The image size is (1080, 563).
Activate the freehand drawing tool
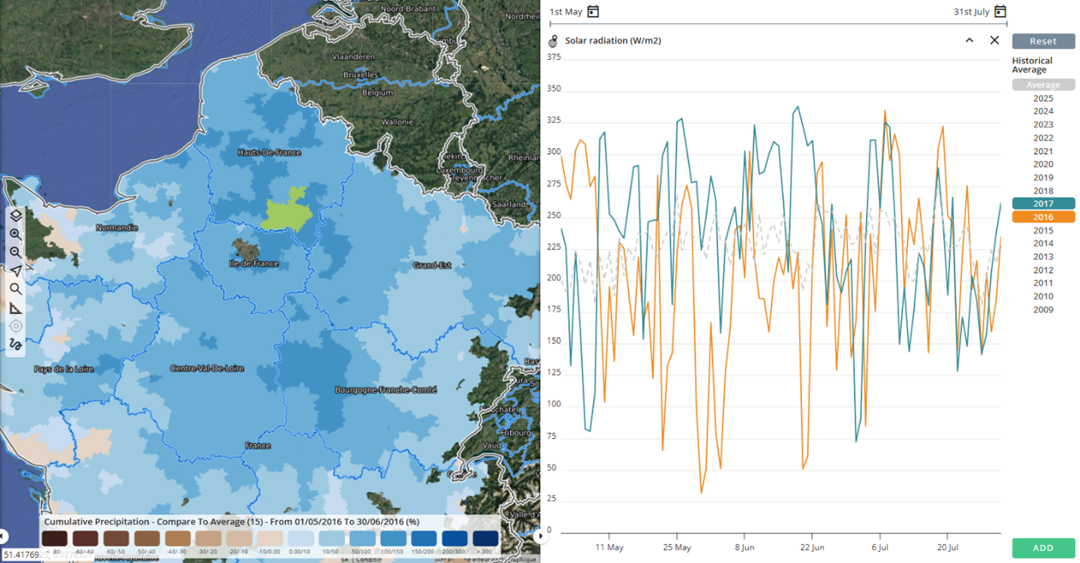click(x=17, y=342)
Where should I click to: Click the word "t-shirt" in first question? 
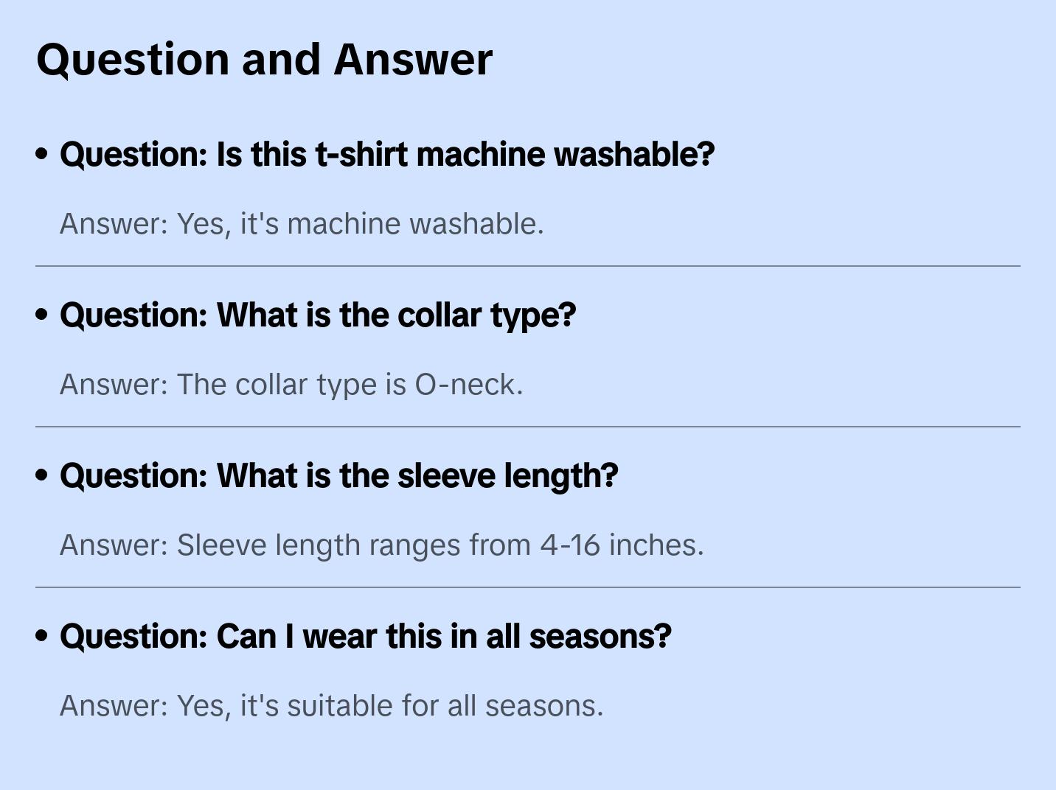(361, 155)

☆ ☆ ☆ ☆

[AIM OF THE TASK]
Without any pictures, please write out the lines from the one containing "Activate the freehand drawing tool" through the final line of the data, exactly and inclusive of both ends.

[COMPLETED EXERCISE]
Activate the freehand drawing tool
click(x=17, y=342)
Where should I click to: Click the word "t-shirt" in first question? 
(361, 155)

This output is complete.